Eine Mitgliedsfamilie des Verbandes hat uns gebeten, die Frage prüfen zu lassen, ob aus dem Bezug von Betreuungsgeld neben dem Elterngeld ein finanzieller Nachteil entsteht.
Der Fall
...Wir sind eine Großfamilie mit sechs Kindern, der Älteste ist 13, der Jüngste, wird in diesem Jahr 1, der Vater ist Alleinverdiener mit ca 3,5 TEUR brutto im Monat. Wir kommen gut über die Runden und sind zufrieden mit unserem Leben, und sind uns bewußt, dass wir keine großen Sprünge machen können.
Unser Sohn, Lennart, kam am 21.07.2012 zur Welt, und mit Freude haben wir damals zur Kenntnis genommen, dass die Mütter, die sich dafür entscheiden, ihre Kinder in Eigenverantwortung großzuziehen, vom Staat nun ein Betreuungsgeld erhalten sollen, um den Erziehungsaufwand zumindest symbolhaft zu entschädigen. Dies trifft unsere eigene Meinung, dass eine liebevolle und verantwortungsbewußte Erziehung von den eigenen Eltern für Kinder unter 3 auf jeden Fall besser ist, als das Kind in eine KiTa zu geben, in der zwar die Mitarbeiter pädagogisch ausgebildet sind, aber die neben dem eigenen Kind auch noch etliche andere zu betreuen haben und dazu keine Bindung zu den Kindern haben, wie es die eigenen Eltern haben.
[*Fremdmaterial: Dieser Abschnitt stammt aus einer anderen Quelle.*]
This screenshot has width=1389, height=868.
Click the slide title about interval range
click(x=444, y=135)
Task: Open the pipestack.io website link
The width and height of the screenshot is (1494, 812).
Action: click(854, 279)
Mal abgesehen davon, dass wir wegen einer fraglichen Stichtagsregelung offenkundig sowieso nicht Begünstigte des Betreuungsgeld wären, halten wir die Regelung „Elterngeld und Betreuungsgeld können somit nur nacheinander bezogen werden“ für überprüfenswürdig. (Quelle: http://www.bmfsfj.de/BMFSFJ/Service/themen-lotse,did=194630.html#fragment)
Falls Lennart am 01.08.2012 geboren wäre, käme das Betreuungsgeld für uns in Frage. Gleichzeitig haben wir geplant, das Elterngeld splitten zu lassen, d.h. meine Frau bekommt das Elterngeld zu 50% jetzt ausgezahlt, die andere Hälfte dann 12 Monate später (gem. §6 des BEEG in der bis zum 31.12.2012 gültigen Fassung). Diese Regelung haben wir getroffen, weil wir durch die Hälfte des Elterngeldes in der Zeit, in der meine Frau kein Einkommen hat, zumindest eine gewisse Entspannung der finanziellen Situation im Monat feststellen.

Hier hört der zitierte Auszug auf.